Activity:
After finding "Focus the Datenquelle field" in the data, write out its line and all following lines without change, up to and including the last one. Leave out pictures.

(Screenshot grounding data)
---
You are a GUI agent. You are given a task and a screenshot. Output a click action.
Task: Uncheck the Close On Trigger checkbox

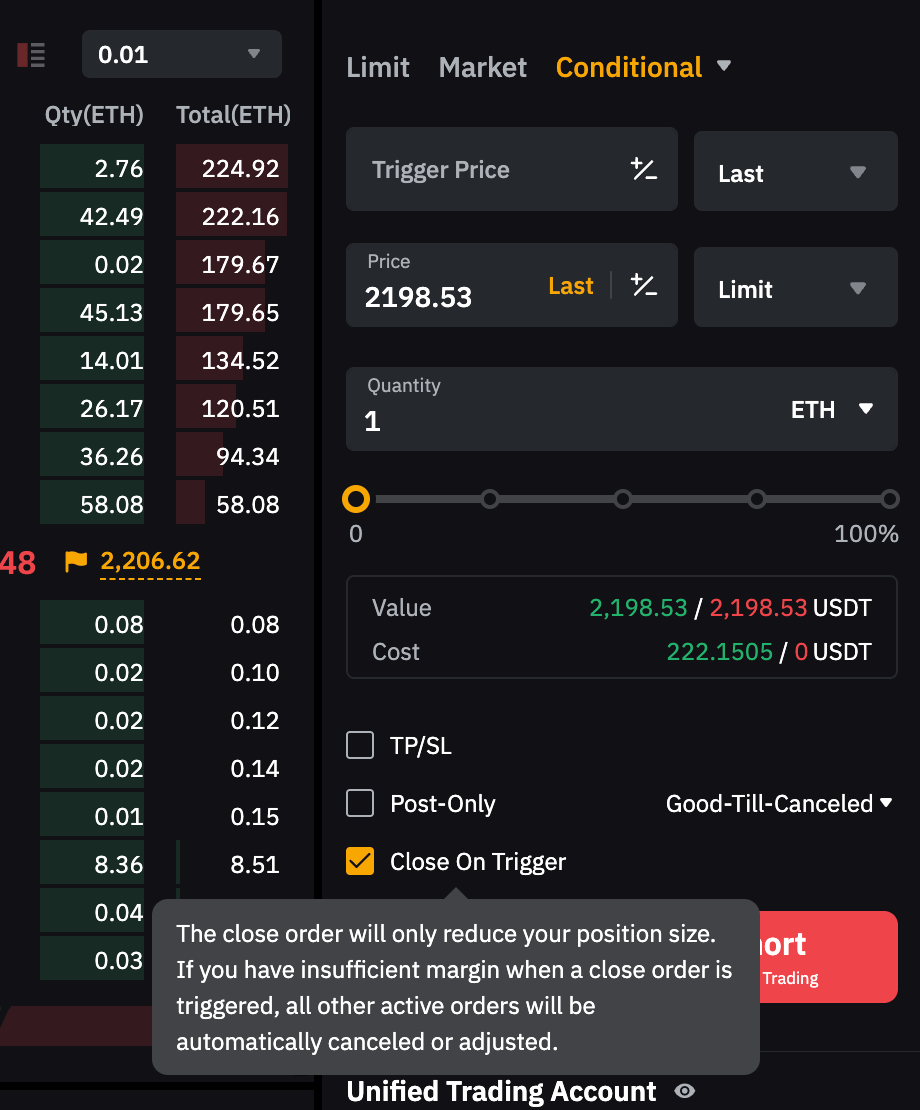tap(360, 861)
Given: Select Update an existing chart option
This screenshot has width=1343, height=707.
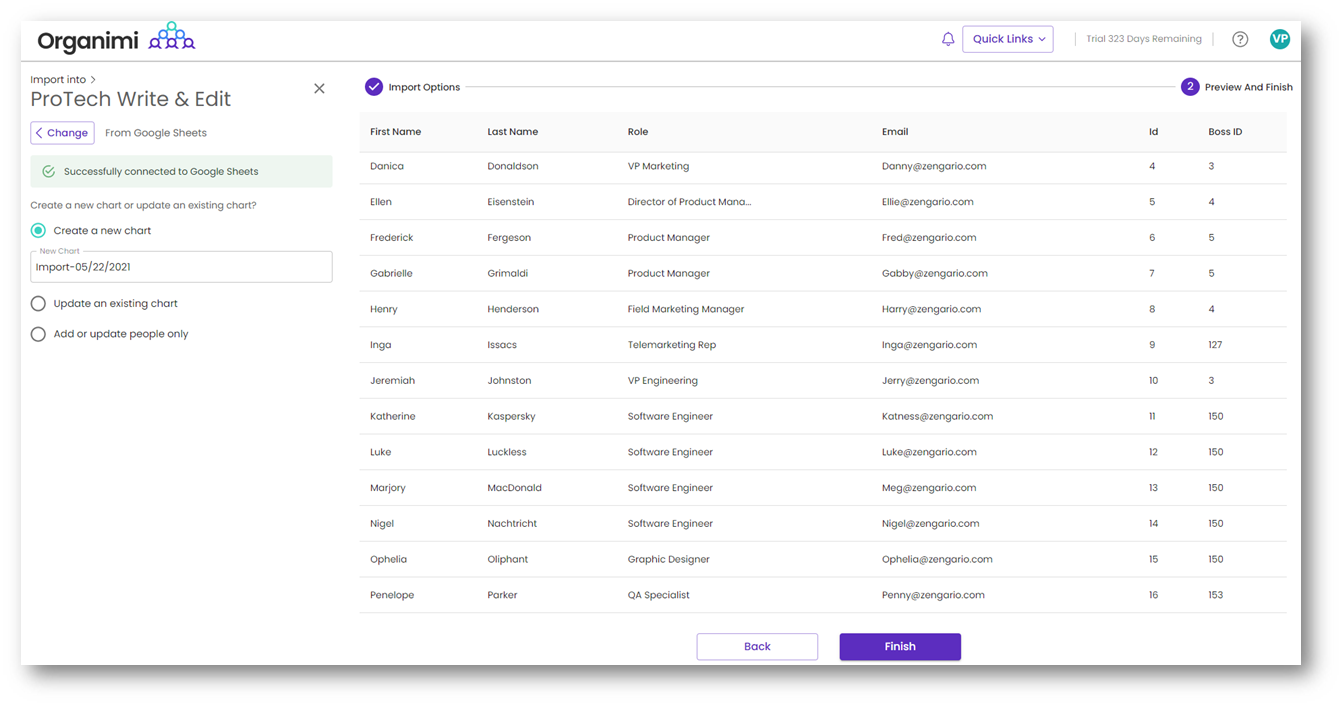Looking at the screenshot, I should click(x=38, y=303).
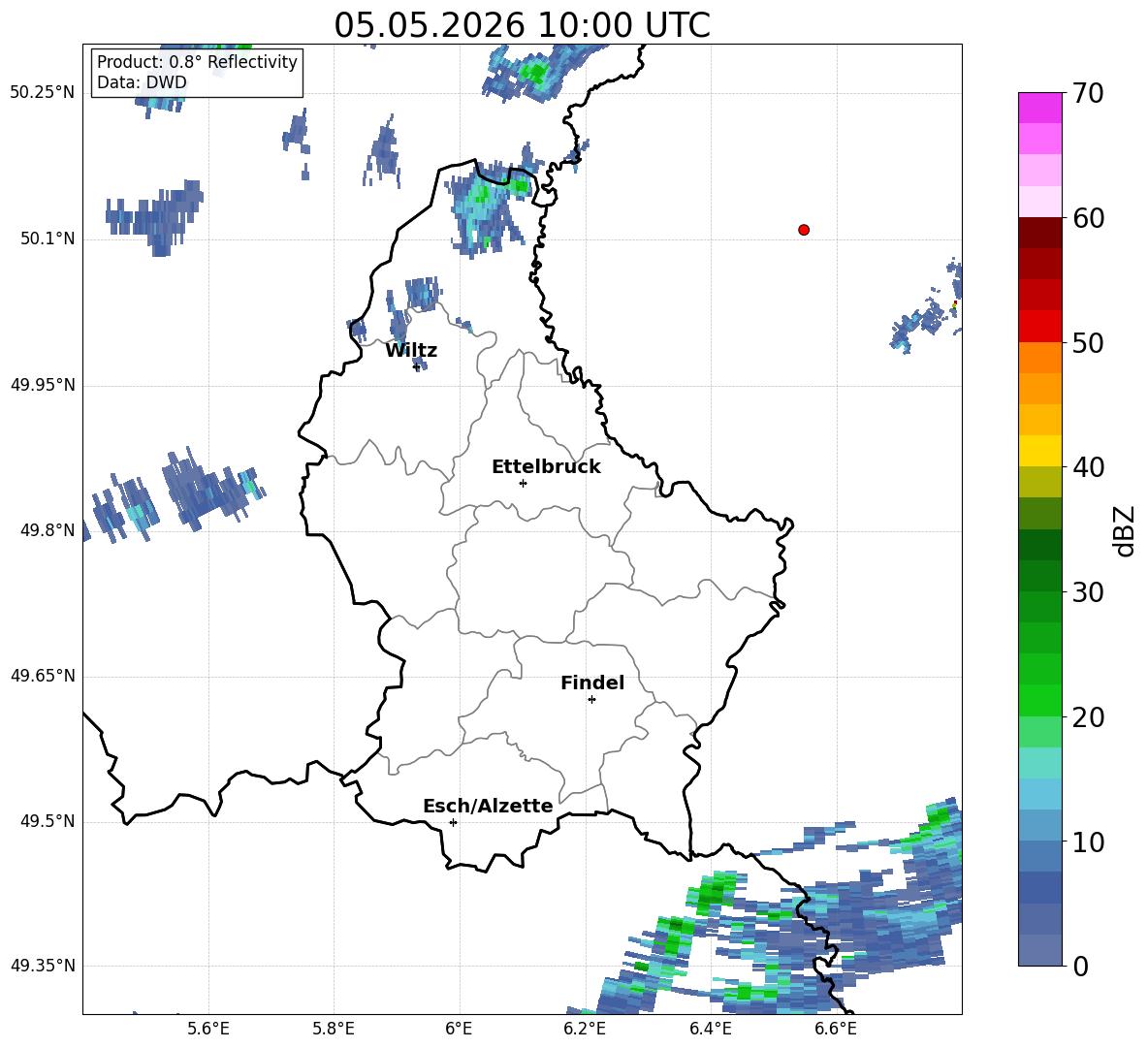The image size is (1148, 1048).
Task: Click the Wiltz station cross marker
Action: [x=417, y=366]
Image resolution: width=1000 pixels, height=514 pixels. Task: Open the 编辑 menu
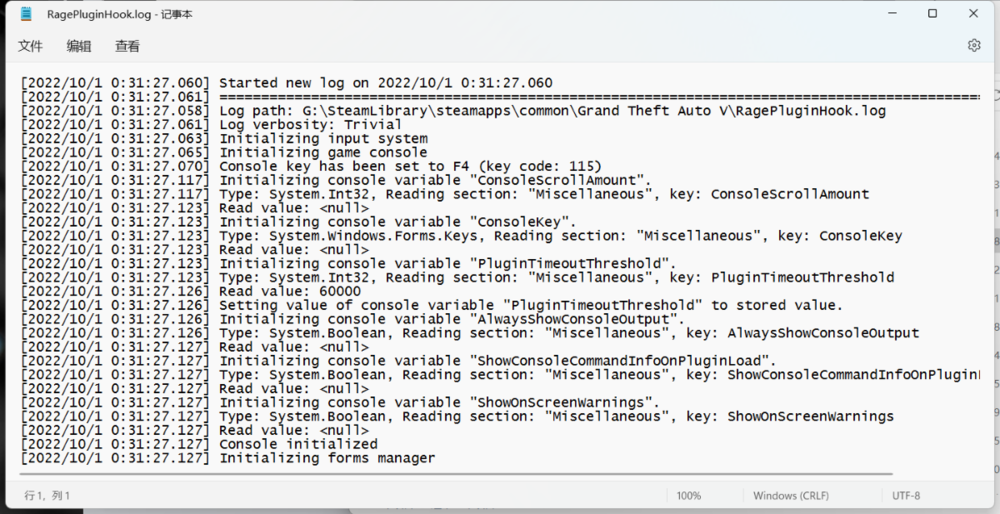click(79, 46)
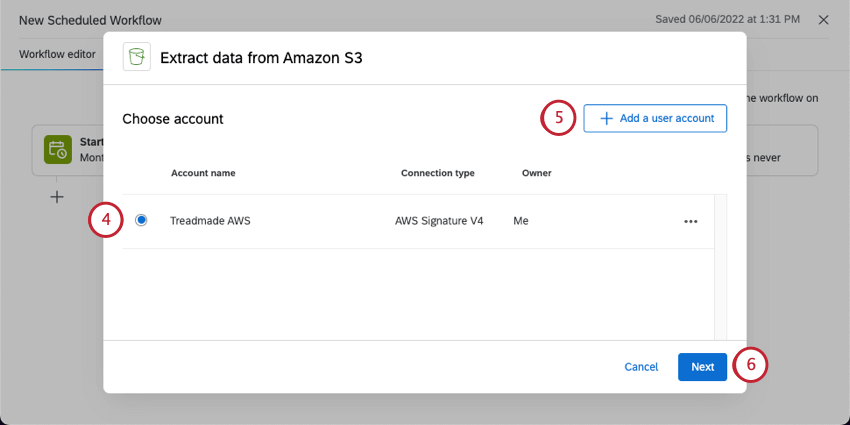Click the AWS Signature V4 cell
The width and height of the screenshot is (850, 425).
439,221
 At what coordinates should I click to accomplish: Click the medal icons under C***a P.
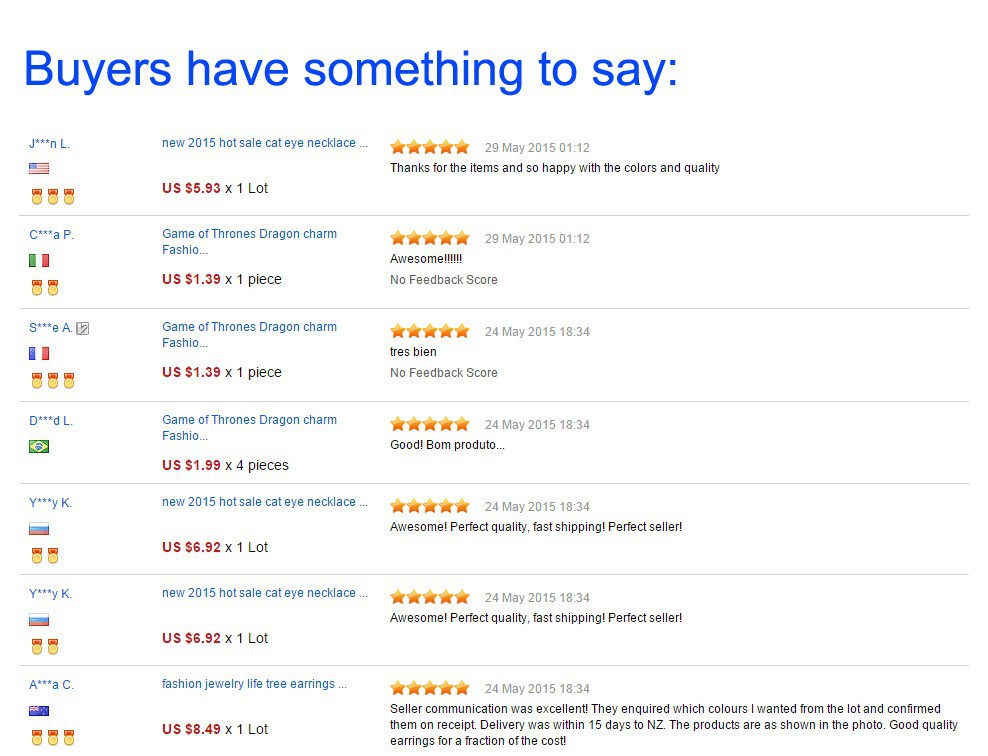45,288
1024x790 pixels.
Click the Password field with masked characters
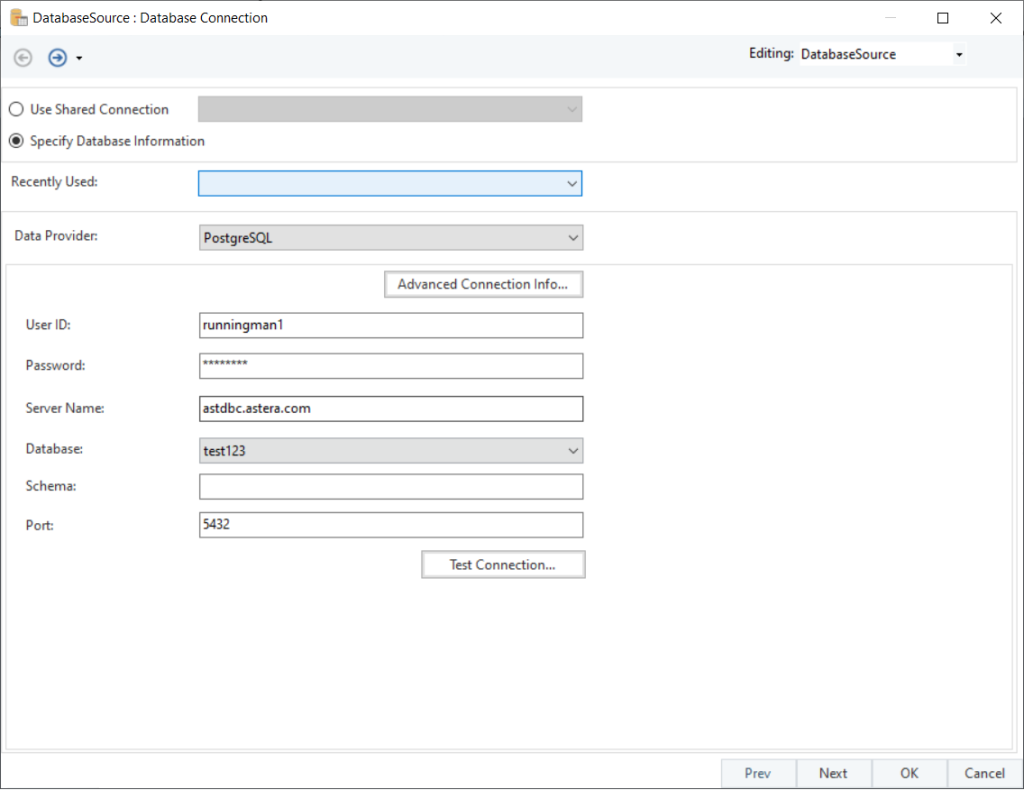(x=390, y=366)
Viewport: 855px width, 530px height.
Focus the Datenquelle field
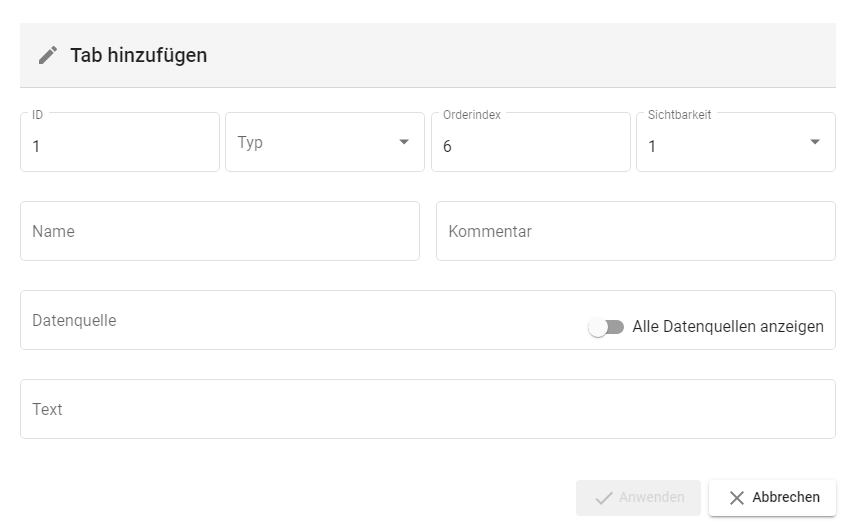click(x=300, y=320)
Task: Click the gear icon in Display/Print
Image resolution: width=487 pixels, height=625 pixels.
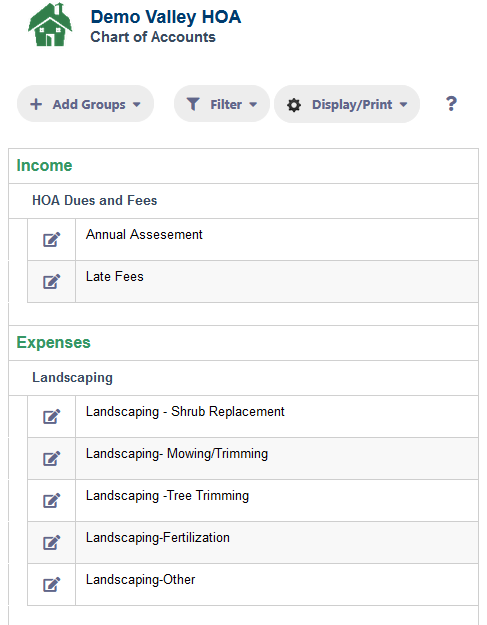Action: click(294, 105)
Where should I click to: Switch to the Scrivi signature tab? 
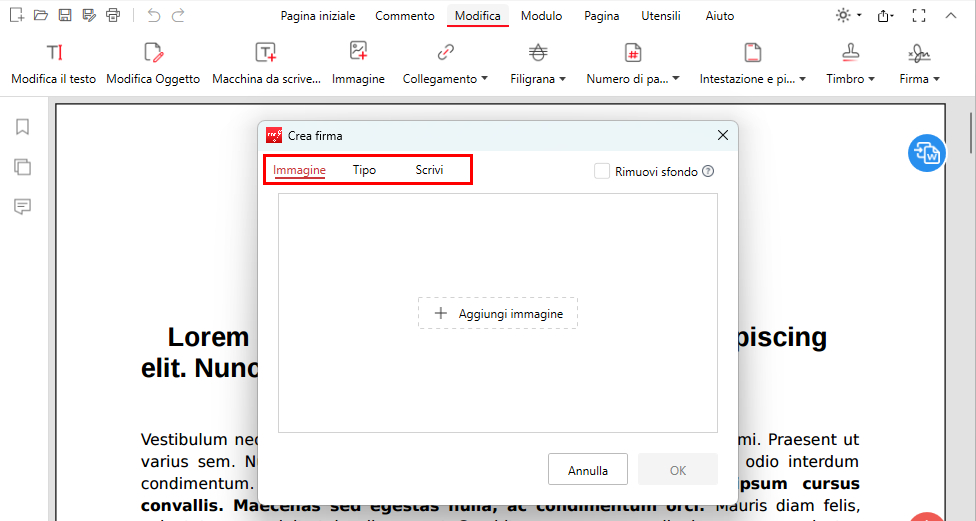coord(429,170)
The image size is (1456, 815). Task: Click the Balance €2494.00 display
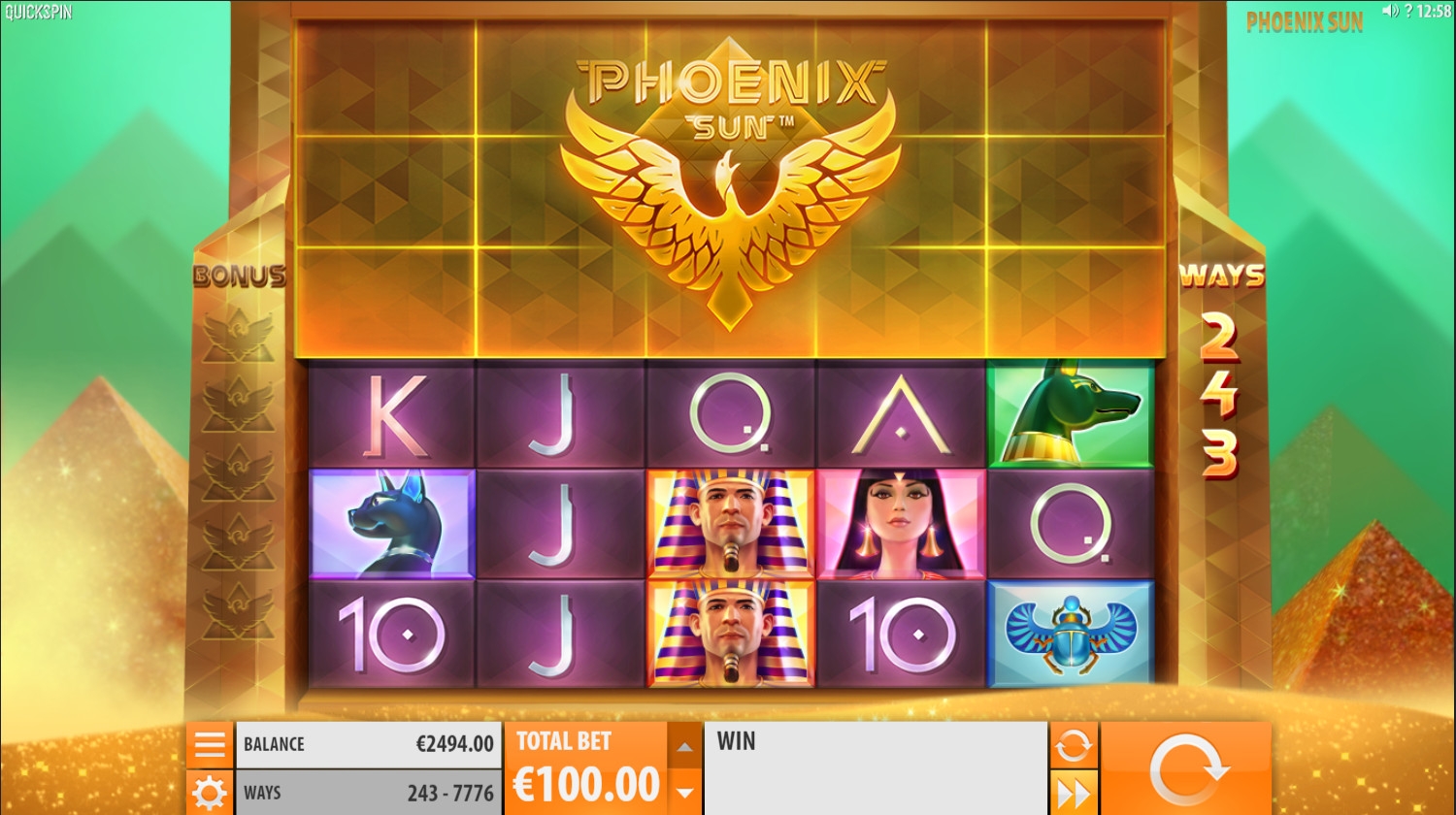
---
Solution to this problem:
Focus the Datenquelle field
click(x=300, y=320)
Task: Click the gear icon in Display/Print
Image resolution: width=487 pixels, height=625 pixels.
Action: click(294, 105)
Where should I click to: Switch to the Scrivi signature tab? 
coord(429,170)
The image size is (1456, 815). Task: Click the Balance €2494.00 display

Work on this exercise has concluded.